Not liking the roads that these thoughts were leading him down, he sat down at the table so hard that the double flinched. For just a second, there was a tiny flicker on its face. It was brief, but in that instant another face appeared behind the Jack-one it was wearing, a face that was grey and not quite human. It transformed back straight away, slipping back behind the mask, but by then Jack was already smiling, feeling power slip into his court once more.

'Can't be much fun for you, eh?' Staring at himself was creepy, but eye contact with the thing was absolutely essential. 'Her just calling you up from wherever and making you wear whatever face she wants you to wear?'

Stony silence. This was going to be tougher than he'd thought.

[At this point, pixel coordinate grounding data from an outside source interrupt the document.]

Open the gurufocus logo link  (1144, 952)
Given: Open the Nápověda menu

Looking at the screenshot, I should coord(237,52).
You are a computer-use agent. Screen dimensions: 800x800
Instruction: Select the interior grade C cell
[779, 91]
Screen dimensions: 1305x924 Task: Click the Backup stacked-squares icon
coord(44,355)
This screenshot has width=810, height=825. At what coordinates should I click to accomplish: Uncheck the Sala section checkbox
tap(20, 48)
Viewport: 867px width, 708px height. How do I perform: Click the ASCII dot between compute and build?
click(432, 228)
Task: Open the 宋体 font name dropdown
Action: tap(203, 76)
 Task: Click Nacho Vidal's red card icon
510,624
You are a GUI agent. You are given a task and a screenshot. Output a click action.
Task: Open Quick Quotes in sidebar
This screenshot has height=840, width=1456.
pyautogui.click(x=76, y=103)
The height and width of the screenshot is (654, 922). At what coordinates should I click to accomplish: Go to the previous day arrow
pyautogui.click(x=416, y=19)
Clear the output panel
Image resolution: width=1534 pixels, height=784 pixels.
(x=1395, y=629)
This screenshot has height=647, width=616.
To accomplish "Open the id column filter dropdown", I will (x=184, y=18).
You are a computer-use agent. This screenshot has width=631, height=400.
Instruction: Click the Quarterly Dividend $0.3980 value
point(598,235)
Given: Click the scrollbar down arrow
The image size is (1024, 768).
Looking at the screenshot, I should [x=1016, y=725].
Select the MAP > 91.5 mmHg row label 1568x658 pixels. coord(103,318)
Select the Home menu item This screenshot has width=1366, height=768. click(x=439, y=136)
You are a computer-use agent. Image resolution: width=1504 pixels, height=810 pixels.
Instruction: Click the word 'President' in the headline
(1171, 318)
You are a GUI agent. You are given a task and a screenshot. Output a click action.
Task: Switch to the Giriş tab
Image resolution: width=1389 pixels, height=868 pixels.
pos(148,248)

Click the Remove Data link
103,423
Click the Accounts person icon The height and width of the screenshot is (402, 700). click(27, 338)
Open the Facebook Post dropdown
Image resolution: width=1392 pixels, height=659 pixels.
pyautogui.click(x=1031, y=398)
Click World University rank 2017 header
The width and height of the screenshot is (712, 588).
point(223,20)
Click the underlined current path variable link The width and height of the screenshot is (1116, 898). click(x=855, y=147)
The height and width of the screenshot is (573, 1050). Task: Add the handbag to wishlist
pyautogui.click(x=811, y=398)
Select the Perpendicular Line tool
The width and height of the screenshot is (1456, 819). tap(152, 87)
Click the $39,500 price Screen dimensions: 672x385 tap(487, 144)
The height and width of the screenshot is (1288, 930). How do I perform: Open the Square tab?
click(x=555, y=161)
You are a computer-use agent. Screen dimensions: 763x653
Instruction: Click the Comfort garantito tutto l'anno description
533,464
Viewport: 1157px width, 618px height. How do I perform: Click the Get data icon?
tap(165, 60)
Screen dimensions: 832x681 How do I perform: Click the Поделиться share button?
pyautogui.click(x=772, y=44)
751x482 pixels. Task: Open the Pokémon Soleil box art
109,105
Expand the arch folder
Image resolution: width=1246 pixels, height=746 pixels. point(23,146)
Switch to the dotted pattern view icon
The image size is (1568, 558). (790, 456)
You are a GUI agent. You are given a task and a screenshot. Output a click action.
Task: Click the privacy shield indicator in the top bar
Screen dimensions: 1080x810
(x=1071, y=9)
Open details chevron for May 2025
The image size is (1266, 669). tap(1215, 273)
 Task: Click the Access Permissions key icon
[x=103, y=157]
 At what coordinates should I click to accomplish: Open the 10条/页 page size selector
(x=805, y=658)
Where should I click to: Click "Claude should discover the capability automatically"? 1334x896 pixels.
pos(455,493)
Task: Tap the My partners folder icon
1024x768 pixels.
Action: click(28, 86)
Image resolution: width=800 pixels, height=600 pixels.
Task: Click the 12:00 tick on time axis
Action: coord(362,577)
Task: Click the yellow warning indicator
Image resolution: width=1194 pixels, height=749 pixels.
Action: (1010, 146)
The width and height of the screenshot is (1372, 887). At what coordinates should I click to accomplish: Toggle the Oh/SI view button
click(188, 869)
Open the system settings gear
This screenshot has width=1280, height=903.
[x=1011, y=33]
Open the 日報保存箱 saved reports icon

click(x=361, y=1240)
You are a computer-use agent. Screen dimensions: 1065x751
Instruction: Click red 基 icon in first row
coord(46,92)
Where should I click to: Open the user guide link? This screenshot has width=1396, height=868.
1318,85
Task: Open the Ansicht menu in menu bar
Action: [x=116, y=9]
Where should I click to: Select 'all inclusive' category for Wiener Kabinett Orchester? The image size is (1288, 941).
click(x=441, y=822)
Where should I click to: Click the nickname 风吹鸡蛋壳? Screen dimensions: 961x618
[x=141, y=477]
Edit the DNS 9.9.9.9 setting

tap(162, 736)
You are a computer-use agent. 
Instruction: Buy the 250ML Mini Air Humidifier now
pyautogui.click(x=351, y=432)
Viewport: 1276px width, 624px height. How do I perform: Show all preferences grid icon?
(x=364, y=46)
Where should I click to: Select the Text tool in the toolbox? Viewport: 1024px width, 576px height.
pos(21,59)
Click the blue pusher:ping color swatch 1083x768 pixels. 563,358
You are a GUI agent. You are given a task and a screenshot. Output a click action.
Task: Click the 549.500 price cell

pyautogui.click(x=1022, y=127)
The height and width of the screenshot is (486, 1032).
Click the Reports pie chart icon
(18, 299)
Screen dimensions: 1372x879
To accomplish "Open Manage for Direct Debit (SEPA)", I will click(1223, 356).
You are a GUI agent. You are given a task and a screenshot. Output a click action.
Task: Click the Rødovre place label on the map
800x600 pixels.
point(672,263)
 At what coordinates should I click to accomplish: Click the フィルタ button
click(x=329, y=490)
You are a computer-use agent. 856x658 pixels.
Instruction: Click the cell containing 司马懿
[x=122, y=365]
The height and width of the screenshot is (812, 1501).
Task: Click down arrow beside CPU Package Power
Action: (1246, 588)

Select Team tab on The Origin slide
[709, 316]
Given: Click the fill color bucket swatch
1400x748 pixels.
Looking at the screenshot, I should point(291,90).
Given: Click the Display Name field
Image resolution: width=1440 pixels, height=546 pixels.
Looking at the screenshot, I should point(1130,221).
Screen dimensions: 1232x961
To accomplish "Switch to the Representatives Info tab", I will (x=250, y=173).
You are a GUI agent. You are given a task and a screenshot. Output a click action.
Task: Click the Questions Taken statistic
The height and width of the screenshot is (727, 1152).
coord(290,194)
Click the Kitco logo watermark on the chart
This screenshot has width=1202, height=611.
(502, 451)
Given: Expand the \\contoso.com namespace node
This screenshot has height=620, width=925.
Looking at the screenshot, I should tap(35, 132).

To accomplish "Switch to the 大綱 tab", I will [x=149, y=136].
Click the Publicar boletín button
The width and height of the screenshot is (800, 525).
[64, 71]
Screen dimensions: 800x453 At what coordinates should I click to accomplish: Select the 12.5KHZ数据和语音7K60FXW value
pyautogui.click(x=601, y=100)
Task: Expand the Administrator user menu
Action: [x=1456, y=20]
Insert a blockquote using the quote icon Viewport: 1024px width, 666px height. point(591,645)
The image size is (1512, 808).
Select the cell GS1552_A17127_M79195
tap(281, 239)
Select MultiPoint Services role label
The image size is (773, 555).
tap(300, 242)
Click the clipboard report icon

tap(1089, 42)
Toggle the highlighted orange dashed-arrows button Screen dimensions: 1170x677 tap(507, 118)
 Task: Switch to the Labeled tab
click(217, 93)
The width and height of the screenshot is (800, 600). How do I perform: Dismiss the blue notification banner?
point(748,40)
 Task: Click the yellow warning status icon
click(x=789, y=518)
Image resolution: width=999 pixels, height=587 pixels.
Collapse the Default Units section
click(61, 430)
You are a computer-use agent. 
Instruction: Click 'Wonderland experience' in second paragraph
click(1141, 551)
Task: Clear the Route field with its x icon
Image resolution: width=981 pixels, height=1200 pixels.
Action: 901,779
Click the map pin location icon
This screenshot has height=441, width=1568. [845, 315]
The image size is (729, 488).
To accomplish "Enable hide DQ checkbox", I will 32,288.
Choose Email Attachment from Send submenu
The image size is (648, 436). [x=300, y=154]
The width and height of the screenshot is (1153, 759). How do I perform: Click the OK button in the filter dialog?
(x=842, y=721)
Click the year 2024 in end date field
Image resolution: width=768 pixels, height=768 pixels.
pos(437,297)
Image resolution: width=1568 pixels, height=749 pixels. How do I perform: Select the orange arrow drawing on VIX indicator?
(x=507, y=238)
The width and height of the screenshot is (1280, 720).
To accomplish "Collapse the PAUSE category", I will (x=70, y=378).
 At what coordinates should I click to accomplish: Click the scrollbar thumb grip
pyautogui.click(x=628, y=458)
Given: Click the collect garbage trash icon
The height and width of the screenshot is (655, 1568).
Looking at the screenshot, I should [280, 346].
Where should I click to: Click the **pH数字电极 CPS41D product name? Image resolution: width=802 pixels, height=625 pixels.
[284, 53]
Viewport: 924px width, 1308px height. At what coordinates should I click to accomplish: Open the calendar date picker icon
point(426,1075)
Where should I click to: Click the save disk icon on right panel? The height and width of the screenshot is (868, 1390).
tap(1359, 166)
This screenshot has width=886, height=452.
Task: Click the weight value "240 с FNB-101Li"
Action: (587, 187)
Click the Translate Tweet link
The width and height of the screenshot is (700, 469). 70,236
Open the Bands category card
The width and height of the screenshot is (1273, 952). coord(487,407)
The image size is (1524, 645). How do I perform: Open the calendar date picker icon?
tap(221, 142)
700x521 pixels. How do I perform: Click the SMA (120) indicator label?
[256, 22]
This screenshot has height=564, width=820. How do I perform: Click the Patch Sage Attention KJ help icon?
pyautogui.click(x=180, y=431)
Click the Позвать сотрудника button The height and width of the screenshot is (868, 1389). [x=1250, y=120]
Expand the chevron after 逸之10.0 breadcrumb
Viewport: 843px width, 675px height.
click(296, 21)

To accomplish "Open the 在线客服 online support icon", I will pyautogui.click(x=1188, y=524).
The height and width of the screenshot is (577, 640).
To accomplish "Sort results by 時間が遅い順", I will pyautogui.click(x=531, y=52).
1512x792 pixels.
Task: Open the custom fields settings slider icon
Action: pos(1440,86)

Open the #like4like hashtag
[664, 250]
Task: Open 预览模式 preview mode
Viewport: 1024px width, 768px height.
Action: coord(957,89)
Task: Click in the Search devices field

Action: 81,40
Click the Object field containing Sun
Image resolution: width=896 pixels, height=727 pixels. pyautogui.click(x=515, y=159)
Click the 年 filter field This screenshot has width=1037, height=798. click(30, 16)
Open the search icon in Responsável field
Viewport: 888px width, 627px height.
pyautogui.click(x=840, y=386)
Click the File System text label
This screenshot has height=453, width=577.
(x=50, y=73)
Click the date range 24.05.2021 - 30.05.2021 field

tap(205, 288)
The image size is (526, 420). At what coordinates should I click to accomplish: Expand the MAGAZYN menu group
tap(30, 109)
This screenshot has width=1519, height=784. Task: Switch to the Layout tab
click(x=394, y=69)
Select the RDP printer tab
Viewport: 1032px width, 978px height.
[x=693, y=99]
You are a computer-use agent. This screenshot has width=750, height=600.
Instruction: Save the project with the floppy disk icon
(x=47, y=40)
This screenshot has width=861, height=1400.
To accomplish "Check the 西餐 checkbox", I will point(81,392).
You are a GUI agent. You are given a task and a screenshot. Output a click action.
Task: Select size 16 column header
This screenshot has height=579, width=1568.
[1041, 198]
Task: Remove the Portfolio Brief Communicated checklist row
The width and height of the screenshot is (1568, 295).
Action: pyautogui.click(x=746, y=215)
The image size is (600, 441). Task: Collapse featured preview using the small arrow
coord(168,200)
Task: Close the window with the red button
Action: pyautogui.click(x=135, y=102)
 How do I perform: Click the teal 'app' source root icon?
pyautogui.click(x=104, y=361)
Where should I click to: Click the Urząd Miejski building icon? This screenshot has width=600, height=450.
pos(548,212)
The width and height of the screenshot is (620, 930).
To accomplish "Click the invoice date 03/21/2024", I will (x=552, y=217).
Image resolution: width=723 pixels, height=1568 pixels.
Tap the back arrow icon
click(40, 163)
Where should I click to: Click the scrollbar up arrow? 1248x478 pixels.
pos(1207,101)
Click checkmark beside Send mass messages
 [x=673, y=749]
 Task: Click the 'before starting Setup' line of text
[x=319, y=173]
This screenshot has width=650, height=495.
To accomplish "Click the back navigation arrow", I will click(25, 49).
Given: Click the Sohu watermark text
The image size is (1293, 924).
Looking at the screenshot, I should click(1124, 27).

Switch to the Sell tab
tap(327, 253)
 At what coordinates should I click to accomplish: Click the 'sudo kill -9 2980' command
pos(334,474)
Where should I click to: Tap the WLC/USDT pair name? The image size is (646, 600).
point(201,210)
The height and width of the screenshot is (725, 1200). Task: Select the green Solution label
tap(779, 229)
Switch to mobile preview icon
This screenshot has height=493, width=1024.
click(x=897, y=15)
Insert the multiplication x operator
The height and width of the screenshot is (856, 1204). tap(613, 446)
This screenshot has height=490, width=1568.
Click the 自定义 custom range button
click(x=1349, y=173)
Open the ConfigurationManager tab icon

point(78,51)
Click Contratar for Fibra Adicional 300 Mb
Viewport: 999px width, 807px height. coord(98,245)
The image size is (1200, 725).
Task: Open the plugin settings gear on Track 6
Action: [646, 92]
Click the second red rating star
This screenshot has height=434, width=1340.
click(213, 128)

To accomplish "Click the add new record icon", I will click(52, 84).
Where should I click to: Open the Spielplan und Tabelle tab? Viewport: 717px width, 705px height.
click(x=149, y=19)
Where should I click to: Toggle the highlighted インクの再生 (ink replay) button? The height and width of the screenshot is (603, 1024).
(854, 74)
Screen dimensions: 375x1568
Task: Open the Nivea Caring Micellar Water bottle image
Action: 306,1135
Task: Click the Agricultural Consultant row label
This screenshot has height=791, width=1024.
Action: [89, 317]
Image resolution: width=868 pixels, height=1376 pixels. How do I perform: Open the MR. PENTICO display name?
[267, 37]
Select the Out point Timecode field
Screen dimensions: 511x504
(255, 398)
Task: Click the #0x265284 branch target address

'You know how many better people you could look like?' He tossed one of Julie's gossip magazines, one full of hot and hip singers and actresses, at the form. It held out for a full minute before Jack caught its – his – eyes creep down to the magazine. Jack's grin grew wider; if there was one thing that supernatural beings loved, it was knowing what those famous human types were up to. Well, good supernatural beings, at least – the bad ones were more likely to gut you and eat you. All of which supposition led him to believe that the being currently leafing through a fashion bible was basically good-natured. He was glad; there were few activities he enjoyed more than manipulating good nature. He raised an eyebrow when the double finally looked up, and nodded when it pointed to an actress and said:

'Her... pretty.'

Jack's agreement was fake, as he thought that most actresses were mingers. 'Bet you'd like to look like her, eh?'

It nodded Jack's head.

'Yeah, and I bet it can't be much fun following me around every day, either. There's a much bigger world out there, you know.'

'Is there?'

'Yeah.' Jack sighed. 'But I guess you're stuck as me now...'

It was easy after that. The double wrote down the spell and then transformed into its natural (if that's the right word) state, which was a pile of funny looking ash. Then Jack took it through to Julie, and made her cast the same spell that had given it Jack's face. Soon it was a solid lump of grey clay, wearing the face that Jack had momentarily witnessed earlier. 'All we need now is a face,' Julie told him. 'Shame. It's kind of cute this way.'

'It'll be even cuter in a minute.' Jack handed her a picture of the face he wanted on it. Then settled down to wait.

Day one brought nothing. Which was fine, as he had plenty of other things to keep him occupied.

Day two was a bit slower, and he found himself hanging round the table watching the clock a lot.

Day three, however, brought her pleading to his door, a broken, sobbing woman. 'Please call it off! I give! I'll do anything you want!'

'Good.' The curse couldn't be reversed as such; you could only persuade the form to go and hassle somebody else. And it seemed that Mary Reginald didn't have the persuasive skills that he did. 'Just sign here,' he said, handing her a copy of The Contract. 'Welcome to the business, Mary. I'm sure you're going to love it here.'

He held out his arms, and the woman's double jumped into them, clinging to Jack like an infant. He smiled at yet another victory – now this was what he called winning in style.